Circulating Adiponectin Levels and Expression of Adiponectin Receptors in Relation to Lung Cancer: Two Case-Control Studies
Oncology. 2007;73(3-4):261-9. Epub 2008 Apr 17. [Link]
Petridou ET, Mitsiades N, Gialamas S, Angelopoulos M, Skalkidou A, Dessypris N, Hsi A, Lazaris N, Polyzos A, Syrigos C, Brennan AM, Tseleni-Balafouta S, Mantzoros CS.
Department of Hygiene and Epidemiology, University of Athens Medical School, Athens, Greece. firstname.lastname@example.org
Background: Decreased circulating levels of adiponectin, an adipocyte-secreted hormone and endogenous insulin sensitizer, have been associated with several obesity-related malignancies. Thiazolidinedione administration, which increases adiponectin levels, decreases risk for lung cancer. Whether circulating adiponectin levels are associated with lung cancer and/or whether adiponectin receptors are expressed in lung cancer remains unknown.
Methods: We conducted a case-control study of 85 patients with incidental, histologically confirmed lung cancer and 170 healthy controls matched by gender and age. In a separate study, archival lung specimens from 134 cancerous and 8 noncancerous tissues were examined for relative expression of adiponectin receptors AdipoR1 and AdipoR2 using immunohistochemistry.

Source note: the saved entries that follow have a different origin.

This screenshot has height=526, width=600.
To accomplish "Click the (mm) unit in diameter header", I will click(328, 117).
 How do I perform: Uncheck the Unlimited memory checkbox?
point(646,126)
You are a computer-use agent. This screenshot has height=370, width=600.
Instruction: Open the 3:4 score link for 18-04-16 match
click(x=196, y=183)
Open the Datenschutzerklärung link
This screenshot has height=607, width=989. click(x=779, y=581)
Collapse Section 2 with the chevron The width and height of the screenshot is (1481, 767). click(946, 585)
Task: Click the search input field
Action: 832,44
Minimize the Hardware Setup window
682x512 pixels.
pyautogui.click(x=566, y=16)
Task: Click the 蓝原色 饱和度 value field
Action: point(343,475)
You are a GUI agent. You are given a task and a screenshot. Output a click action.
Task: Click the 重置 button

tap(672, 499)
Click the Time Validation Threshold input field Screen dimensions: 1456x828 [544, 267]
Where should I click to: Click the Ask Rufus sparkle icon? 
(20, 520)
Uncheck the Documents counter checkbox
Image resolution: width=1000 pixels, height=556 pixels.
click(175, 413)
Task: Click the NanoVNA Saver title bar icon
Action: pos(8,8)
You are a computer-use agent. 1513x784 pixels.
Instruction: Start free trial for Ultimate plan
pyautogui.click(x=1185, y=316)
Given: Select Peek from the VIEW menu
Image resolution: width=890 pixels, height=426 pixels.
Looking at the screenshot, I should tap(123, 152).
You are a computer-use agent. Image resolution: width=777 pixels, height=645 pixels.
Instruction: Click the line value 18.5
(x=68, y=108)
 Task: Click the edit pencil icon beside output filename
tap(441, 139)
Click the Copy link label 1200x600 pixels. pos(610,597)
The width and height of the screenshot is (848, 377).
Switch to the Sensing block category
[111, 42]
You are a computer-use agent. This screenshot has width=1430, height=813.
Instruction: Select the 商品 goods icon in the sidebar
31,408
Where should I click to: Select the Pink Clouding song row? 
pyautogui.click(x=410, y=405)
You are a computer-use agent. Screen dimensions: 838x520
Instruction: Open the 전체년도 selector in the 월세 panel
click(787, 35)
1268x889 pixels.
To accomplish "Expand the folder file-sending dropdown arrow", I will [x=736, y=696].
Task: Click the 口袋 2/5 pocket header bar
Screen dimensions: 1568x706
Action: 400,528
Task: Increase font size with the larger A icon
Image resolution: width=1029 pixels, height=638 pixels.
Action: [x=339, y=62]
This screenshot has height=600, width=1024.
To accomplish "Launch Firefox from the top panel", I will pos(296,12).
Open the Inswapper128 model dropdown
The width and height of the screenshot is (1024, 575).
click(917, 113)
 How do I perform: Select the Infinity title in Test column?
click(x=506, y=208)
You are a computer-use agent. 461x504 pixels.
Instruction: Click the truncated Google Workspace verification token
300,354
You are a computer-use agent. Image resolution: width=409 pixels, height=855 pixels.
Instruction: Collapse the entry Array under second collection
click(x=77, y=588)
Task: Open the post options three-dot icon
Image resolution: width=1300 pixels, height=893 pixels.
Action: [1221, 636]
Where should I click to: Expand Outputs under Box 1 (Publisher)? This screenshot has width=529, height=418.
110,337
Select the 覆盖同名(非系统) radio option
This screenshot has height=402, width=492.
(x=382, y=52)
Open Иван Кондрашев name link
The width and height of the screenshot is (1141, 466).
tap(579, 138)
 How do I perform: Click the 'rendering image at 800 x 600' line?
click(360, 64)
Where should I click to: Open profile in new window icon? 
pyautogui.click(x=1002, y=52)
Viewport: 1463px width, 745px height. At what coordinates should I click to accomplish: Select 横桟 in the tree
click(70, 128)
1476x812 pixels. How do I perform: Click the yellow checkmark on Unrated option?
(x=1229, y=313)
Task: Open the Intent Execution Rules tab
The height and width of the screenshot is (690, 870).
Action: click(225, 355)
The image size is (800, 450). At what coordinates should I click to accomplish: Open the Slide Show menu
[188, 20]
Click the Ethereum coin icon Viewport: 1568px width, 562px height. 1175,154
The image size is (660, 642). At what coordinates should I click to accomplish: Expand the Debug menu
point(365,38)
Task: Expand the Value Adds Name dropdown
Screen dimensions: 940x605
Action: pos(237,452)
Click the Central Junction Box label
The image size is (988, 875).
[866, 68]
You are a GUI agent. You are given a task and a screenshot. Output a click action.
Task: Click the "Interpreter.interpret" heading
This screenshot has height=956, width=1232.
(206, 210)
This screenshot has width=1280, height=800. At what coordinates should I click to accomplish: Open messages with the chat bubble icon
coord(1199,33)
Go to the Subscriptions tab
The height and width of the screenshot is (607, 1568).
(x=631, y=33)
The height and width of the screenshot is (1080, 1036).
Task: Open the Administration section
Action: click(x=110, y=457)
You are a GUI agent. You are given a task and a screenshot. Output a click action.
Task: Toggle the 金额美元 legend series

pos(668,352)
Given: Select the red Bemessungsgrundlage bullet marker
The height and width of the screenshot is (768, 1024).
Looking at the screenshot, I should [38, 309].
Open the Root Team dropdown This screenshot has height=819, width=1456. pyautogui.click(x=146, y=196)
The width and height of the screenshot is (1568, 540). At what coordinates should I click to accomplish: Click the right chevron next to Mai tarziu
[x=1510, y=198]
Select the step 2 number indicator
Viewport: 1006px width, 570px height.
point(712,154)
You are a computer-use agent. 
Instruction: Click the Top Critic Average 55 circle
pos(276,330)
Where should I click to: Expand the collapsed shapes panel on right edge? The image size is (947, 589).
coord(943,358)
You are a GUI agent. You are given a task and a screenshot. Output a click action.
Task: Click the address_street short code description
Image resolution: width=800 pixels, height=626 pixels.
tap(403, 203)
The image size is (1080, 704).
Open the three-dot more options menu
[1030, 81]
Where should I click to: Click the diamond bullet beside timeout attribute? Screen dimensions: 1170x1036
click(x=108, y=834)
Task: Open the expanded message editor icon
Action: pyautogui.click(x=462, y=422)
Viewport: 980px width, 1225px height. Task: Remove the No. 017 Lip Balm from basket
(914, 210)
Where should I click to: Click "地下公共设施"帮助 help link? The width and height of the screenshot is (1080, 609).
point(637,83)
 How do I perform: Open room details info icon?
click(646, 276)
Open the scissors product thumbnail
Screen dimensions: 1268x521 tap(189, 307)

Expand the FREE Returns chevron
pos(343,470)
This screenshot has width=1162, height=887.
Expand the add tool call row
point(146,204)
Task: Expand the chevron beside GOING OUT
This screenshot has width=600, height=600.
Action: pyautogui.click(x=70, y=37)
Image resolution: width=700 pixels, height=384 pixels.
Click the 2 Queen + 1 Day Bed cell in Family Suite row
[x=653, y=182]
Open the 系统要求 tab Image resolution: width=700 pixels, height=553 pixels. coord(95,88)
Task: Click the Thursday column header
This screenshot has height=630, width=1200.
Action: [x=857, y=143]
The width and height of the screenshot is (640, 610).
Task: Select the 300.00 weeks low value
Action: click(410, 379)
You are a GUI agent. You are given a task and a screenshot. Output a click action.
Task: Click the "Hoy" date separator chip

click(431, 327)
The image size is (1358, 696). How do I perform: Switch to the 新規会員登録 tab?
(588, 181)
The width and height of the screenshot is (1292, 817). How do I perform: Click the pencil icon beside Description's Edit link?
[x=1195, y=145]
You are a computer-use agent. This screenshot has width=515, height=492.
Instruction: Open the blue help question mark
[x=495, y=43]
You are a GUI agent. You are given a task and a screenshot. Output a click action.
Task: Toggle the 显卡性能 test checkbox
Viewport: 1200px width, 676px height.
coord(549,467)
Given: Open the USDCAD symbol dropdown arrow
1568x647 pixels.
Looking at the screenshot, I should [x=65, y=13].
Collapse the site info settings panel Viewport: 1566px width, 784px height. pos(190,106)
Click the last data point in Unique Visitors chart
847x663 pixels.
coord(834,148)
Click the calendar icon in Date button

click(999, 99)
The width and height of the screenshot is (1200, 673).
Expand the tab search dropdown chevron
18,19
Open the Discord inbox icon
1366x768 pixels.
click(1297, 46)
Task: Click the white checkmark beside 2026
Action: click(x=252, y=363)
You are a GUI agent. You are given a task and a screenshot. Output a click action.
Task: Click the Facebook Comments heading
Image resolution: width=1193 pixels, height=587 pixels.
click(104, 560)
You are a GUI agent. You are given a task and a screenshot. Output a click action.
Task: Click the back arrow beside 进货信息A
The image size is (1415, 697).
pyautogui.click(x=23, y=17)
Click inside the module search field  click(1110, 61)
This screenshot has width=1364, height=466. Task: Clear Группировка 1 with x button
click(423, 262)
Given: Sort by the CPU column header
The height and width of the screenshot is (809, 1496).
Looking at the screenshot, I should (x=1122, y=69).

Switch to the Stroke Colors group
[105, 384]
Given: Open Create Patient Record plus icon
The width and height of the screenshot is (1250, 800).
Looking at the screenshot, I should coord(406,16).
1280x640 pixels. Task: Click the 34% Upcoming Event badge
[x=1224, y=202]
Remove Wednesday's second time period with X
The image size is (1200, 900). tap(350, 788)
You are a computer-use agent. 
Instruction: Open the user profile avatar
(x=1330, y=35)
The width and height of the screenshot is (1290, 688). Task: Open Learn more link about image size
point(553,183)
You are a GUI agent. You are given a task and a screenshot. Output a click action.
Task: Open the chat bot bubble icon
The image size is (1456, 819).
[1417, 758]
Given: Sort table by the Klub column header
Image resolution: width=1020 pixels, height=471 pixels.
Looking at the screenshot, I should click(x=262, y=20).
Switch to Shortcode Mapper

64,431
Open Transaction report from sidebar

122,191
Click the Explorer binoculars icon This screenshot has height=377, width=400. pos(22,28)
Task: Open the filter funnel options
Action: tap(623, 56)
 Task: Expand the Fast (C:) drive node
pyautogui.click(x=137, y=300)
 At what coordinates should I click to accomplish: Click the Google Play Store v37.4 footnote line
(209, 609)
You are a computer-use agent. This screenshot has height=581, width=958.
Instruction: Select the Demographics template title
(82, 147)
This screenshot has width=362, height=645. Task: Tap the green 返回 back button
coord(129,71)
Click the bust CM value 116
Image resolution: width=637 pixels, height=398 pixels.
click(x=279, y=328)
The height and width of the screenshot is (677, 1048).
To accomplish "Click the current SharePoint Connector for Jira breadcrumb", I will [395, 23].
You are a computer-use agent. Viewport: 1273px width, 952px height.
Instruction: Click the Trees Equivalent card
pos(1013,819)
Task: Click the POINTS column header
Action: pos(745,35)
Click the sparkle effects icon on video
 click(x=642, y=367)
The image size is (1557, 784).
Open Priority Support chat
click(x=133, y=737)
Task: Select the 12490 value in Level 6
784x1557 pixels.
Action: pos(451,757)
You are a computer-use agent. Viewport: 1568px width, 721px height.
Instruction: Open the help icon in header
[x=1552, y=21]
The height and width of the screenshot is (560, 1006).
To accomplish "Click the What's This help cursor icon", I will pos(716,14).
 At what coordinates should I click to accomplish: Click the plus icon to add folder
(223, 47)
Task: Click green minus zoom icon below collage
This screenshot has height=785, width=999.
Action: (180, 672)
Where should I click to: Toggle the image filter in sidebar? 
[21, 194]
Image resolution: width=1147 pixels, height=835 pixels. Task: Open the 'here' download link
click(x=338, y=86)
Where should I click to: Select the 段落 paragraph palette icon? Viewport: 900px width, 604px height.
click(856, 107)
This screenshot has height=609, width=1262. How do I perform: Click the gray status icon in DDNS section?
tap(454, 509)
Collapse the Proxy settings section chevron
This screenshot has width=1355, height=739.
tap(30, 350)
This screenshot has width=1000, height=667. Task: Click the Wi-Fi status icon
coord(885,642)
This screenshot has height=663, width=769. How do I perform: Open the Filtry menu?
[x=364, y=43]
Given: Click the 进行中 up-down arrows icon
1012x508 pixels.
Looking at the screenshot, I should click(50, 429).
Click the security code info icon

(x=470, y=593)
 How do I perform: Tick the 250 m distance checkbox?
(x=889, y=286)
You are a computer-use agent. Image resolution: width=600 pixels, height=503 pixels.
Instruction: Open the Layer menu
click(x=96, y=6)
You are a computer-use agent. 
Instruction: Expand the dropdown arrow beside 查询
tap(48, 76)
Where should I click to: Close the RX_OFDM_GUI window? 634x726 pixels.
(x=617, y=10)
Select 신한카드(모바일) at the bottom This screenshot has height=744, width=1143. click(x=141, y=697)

Results: Tobacco smoking, heavy alcohol intake and education were all associated with lung cancer risk, whereas serum adiponectin levels were not significantly different between cases and controls (multiple logistic regression, odds ratio per SD of adiponectin among controls: 1.13, 95% confidence interval: 0.64-2.02). Adiponectin levels were significantly lower (odds ratio: 0.25, 95% confidence interval: 0.10-0.78) among patients with advanced compared to those with limited disease stage. Expression of adiponectin receptors was apparent only in the cancerous lung tissue (64.2% AdipoR1 and 61.9% AdipoR2 in cancerous vs. 0% among noncancerous tissue). Specifically, AdipoR1 was expressed in all disease types, but no difference was noted with disease stage, whereas AdipoR2 was mainly expressed in the non-small cell carcinomas and more prominently in the advanced disease stage (80%).
Conclusions: Circulating adiponectin levels are not different in cases of this malignancy – which seems to be unrelated to obesity and insulin resistance – compared to their healthy controls, though hormonal levels were significantly lower in advanced versus limited lung cancer. Both adiponectin receptors were expressed in cancerous lung tissue, but not in normal control tissue and there was a differential expression by disease stage. These findings should be further explored, especially in the context of the recently reported protective effect of thiazolidinediones in diabetic patients with lung cancer.